By William J. Furney
The alleged murder of a Saudi journalist at a Turkish consulate is, if proven, one of the more shocking events of modern times, and would show just how emboldened the oil-rich Middle Eastern country has become as it prepares to transition from old and infirm ruler to young king-in-the-making.
Jamal Khashoggi, who left his affluent homeland just last year, after he was banned from using Twitter — not by the American microblogging network but his own government — was no fan of the king-in-waiting, Mohammad bin Salman, a 33-year-old who ostensibly has set about modernising the wealthy kingdom and earlier this year allowed women to drive. He is a deeply controversial figure, however, and one who is responsible for the ongoing and brutal offensive in neighbouring Yemen, the rounding up of suspected corruptors and placing them under hotel-arrest, and even arrests of women who dared to drive as the lifting on the ban was in the works.
Khashoggi, also a columnist for the Jeff Bezos-owned Washington Post, turned up at the Saudi consulate in Istanbul on October 2, to get documentation for his impending marriage to his Turkish fiancée, Hatice Cengiz, who was waiting outside at the time. She, nor anyone else, has seen him since.
According to Turkish media sources, a team of 15 men was dispatched to Istanbul on private jets and one was a bone-cutter. It is suggested that bin Salman, who will take over as king of Saudi Arabia from King Salman, 82, said to be suffering from dementia, ordered the hit-job. Saudi Arabia denies any involvement in the suspected murder.
Few, however, are believing it.
We have video of Khashoggi going into the consulate, but not of him coming out.
President Trump, certainly no fan of journalists, apart from those at fawning Fox News, who can scarcely be called journalists at all and should instead be branded PR merchants, has leapt to the defence of Khashoggi and vowed to “get to the bottom of it”.
“As of this moment, [Saudi Arabia] deny it vehemently. Could it be them? Yes,” the president, who chose the kingdom as his first overseas visit as leader of the US and the “free world”, adding that there would be “severe punishment” if Riyadh were found to have carried out the astonishing crime.
As of now, Saudi Arabia has not taken part in an investigation into what happened to the journalist, and is probably hoping it will all blow over. That’s not going to happen. In the civilised world, no murder — of anyone — can be allowed to go unpunished. Already alarmed global business leaders, news organisations and companies are pulling out of Saudi investments and an upcoming “Davos in the Desert” summit.

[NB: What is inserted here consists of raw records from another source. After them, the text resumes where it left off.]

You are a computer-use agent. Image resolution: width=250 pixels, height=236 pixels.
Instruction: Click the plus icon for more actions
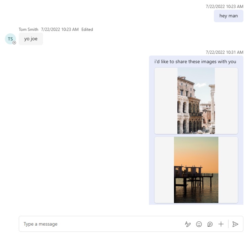click(x=221, y=224)
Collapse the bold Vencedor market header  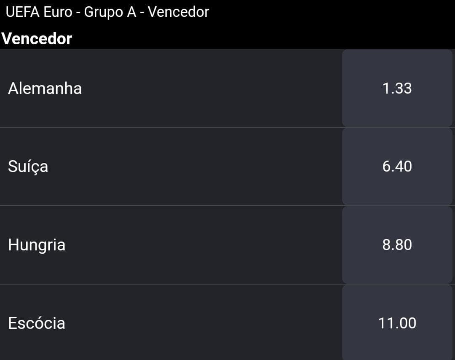(x=37, y=39)

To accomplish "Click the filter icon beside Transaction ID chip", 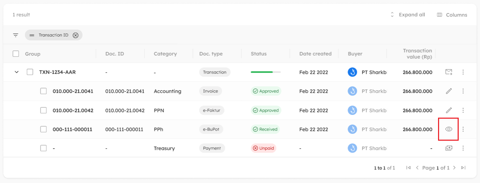I will [x=15, y=35].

Unless this disturbing case is properly dealt with, and sanctions applied to who is responsible, it risks, as UN Secretary General Antonio Guterres said, a “new normal”.
“We need to know exactly what has happened and we need to know exactly who is responsible and, of course, when we see the multiplication of this kind of situation, I think we need to find ways in which accountability is also demanded,” he said.
“Because this kind of incident is multiplying and it’s absolutely essential to make sure that the international community says clearly that this is not something that can happen.”
Writing in The New York Times, fiancée Cengiz said she met Khashoggi (60) at a conference in Istanbul in May this year and that the pair developed a romantic relationship over the ensuing months — him in Washington and “lonely”, she in Turkey. Cengiz said he had been “cheerful” the morning they both went to the consulate to get divorce papers so he could marry her, and that since then “I have been thinking that Jamal and I are no longer in the same world.”
“If the allegations are true,” she wrote, “and Jamal has been murdered by the errand boys of Mohammed bin Salman, he is already a martyr. His loss is not just mine but that of every person with a conscience and moral compass. If we have already lost Jamal, then condemnation is not enough. The people who took him from us, irrespective of their political positions, must be held accountable and punished to the full extent of the law.”
The young Saudi crown prince may have gone too far this time, and his many billions in petrodollars will not save him from a deeply offensive criminal act that has shocked the world.